Aides to Israeli Prime Minister Benjamin Netanyahu are denying a newspaper report that the premier has agreed to a partial withdrawal from the Golan Heights in exchange for concessions on security arrangements from Syria.
The Israeli daily Yediot Achronot reported Wednesday that Netanyahu had recently conveyed a message to Syrian President Hafez Assad in which he proposed a formula for determining the extent of the withdrawal.
Netanyahu spokesman Shai Bazak denied the report.
“Our position remains unchanged. We are ready to enter negotiations with the Syrians without prior conditions. The prime minister’s view on the importance of the Golan Heights is known,” Bazak told Israel Radio.
The previous Labor government had agreed in principle to a withdrawal from the Golan that would be commensurate with the extent of peace Syria was willing to forge with the Jewish state.
But Netanyahu has stated that he would not honor any verbal agreements that may have been given by the former Labor government regarding a Golan withdrawal.
Negotiations between Israel and Syria were halted in March 1996 after Assad failed to condemn a series of suicide bombings that Hamas terrorists launched against Israeli targets.

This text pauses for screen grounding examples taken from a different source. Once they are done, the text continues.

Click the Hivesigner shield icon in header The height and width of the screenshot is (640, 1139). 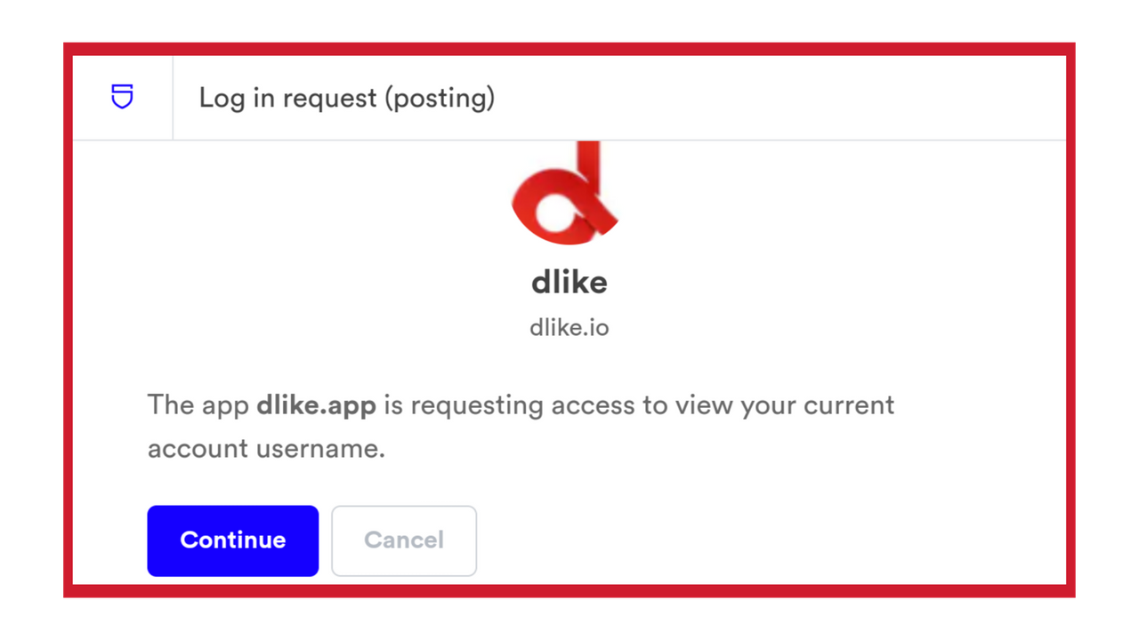122,96
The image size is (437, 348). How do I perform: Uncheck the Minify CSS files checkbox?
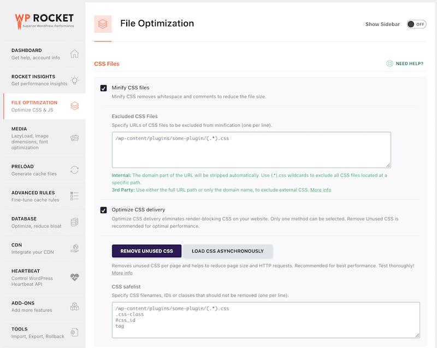(x=104, y=87)
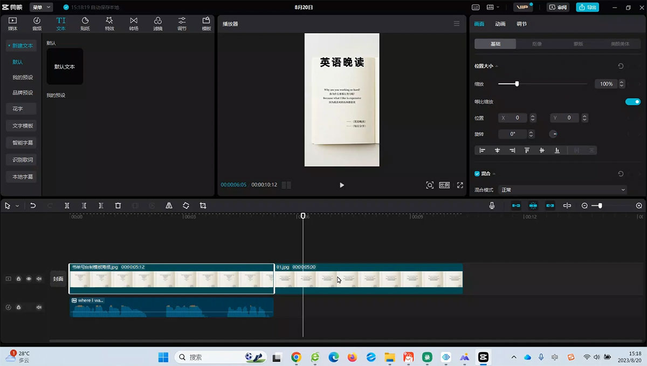Delete the selected clip with trash icon

tap(118, 206)
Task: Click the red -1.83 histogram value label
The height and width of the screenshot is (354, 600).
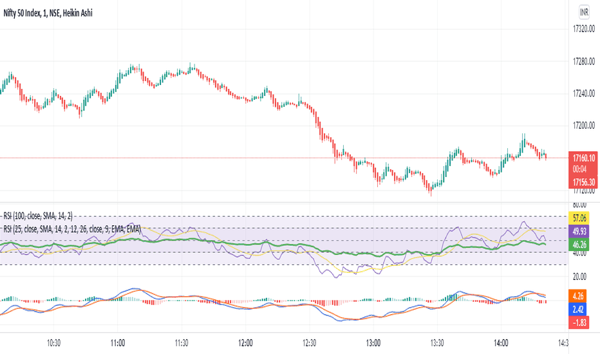Action: pos(579,322)
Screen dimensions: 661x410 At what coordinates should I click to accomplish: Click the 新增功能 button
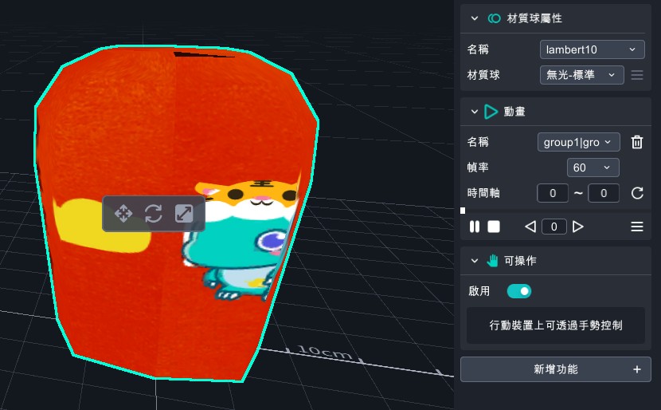556,369
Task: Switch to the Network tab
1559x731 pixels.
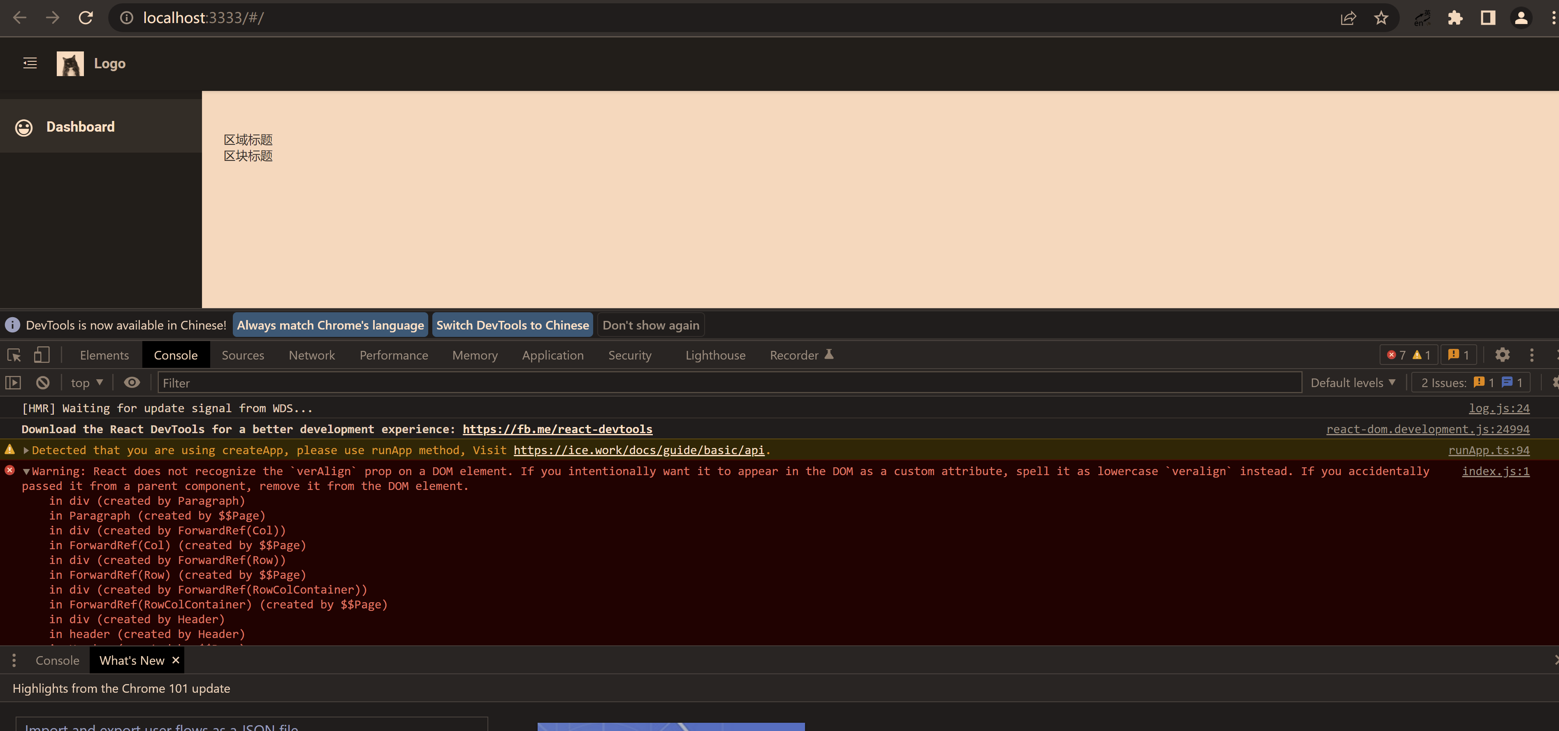Action: tap(311, 355)
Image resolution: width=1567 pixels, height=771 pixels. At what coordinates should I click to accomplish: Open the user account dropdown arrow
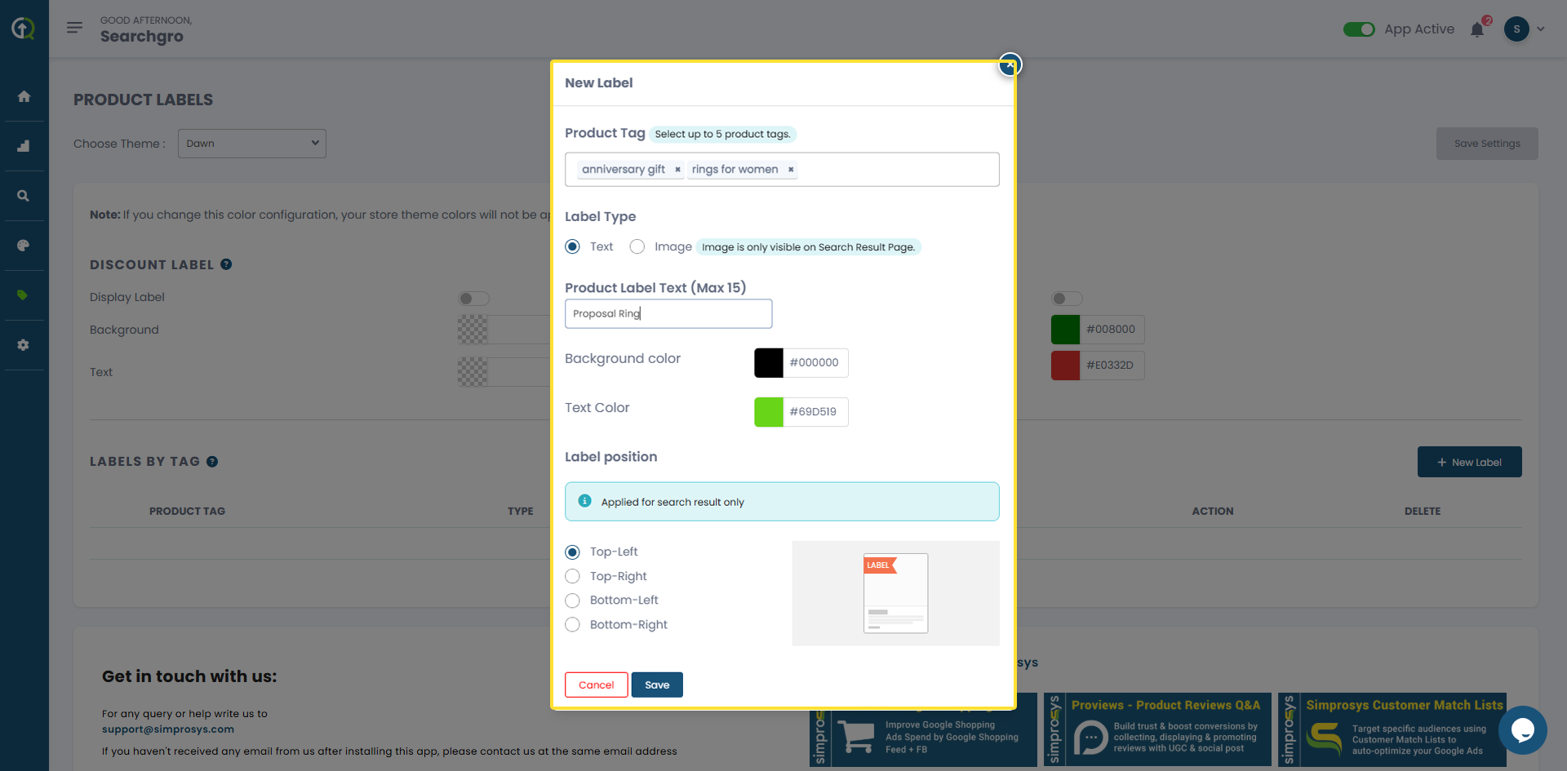coord(1541,29)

Since taking office last year, Netanyahu has said he is willing to renew negotiations without any prior conditions.
But Israel and Syria have been unable to agree on the terms of the starting point for such talks.
Meanwhile, the latest proposal attributed to Netanyahu drew criticism from opposition leader Ehud Barak.
“He is making it a matter of fact that we are ready to give up our demands without any content or depth of peace which should be part of any equation,” he told Israel Radio.
Barak, in turn, was sharply criticized by coalition members this week for sending a message of his own to Assad via a delegation of Israeli Arabs currently visiting Damascus.
Barak defended his actions, saying he had conveyed his message via respectable Labor Knesset members that were part of the delegation.
Members of the visiting Israeli Arab delegation said that in their meeting with Assad, the Syrian leader had expressed interest in peace as well as concern about the present situation.
Assad said he hoped there would not be war with Israel, but that he had not ruled out any options, according to members of the delegation.